In electoral violence elsewhere, three people including a soldier were shot and killed in political thuggery in southern Rivers state, and two car bombs exploded at polling stations in the southeast but no one was injured, according to police.
All the Boko Haram attacks took place in northeastern Nigeria, where the military Friday announced it had cleared the Islamic extremists from all major centers, including the headquarters of their so-called Islamic caliphate.
Nearly 60 million people have cards to vote, and for the first time, there is a possibility that a challenger can defeat a sitting president in the high-stakes contest to govern Africa’s richest and most populous nation.
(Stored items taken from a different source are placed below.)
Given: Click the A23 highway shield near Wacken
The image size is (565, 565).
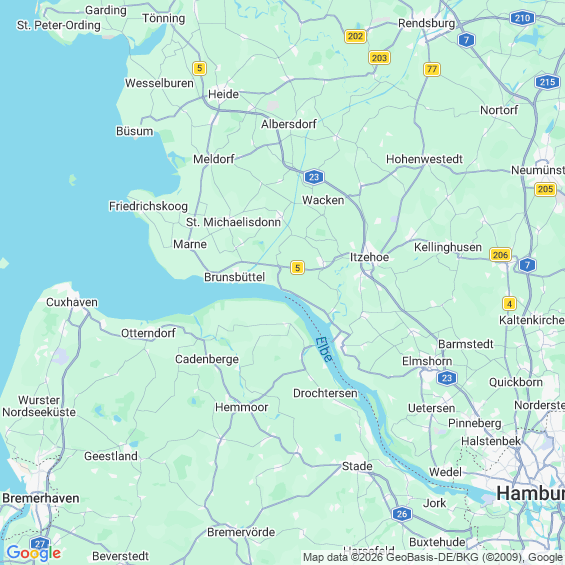Looking at the screenshot, I should tap(314, 177).
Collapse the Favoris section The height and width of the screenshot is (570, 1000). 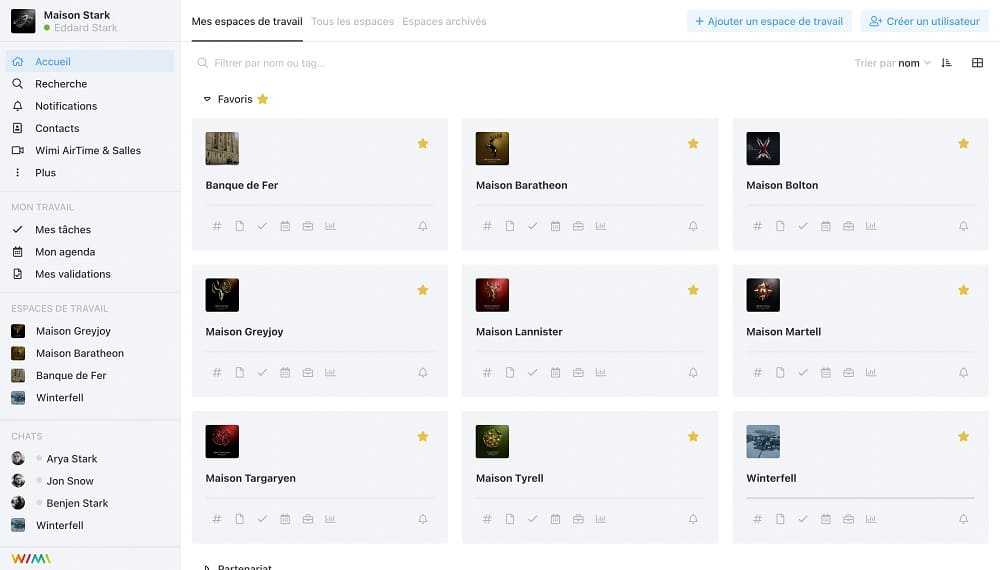coord(207,99)
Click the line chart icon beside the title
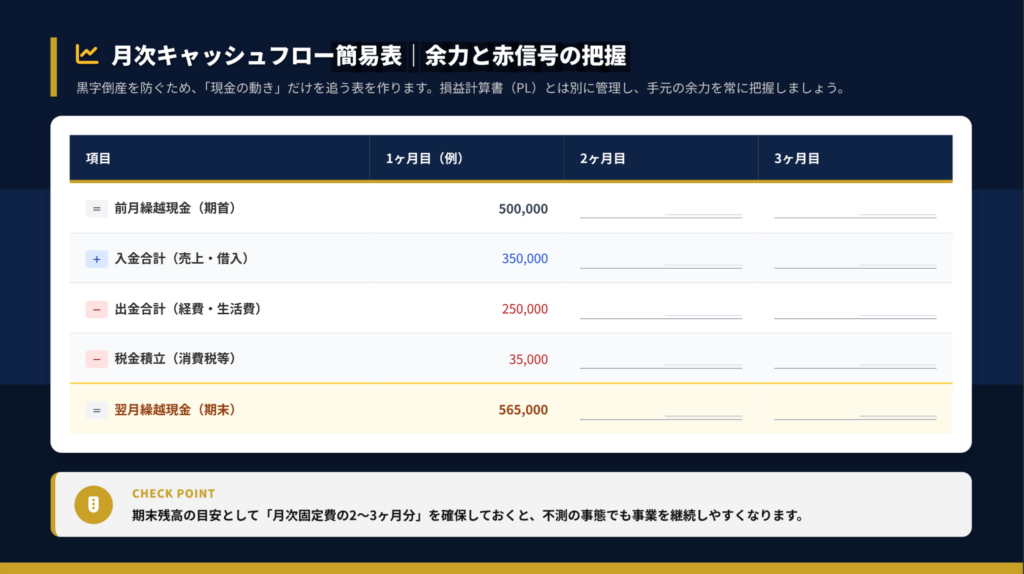 (87, 53)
The front-runners among 14 candidates are President Goodluck Jonathan, a 57-year-old Christian from the south, and former military dictator Muhammadu Buhari, 72, from the predominantly Muslim north.
Voters also are electing 360 legislators to the House of Assembly, where the opposition has a slight edge over Jonathan’s party. Voting for 13 constituencies was postponed until April because of shortages of ballot papers, electoral officials said.
Nigeria’s political landscape was transformed two years ago when the main opposition parties formed a coalition and for the first time united behind one candidate, Buhari. Dozens of legislators defected from Jonathan’s party.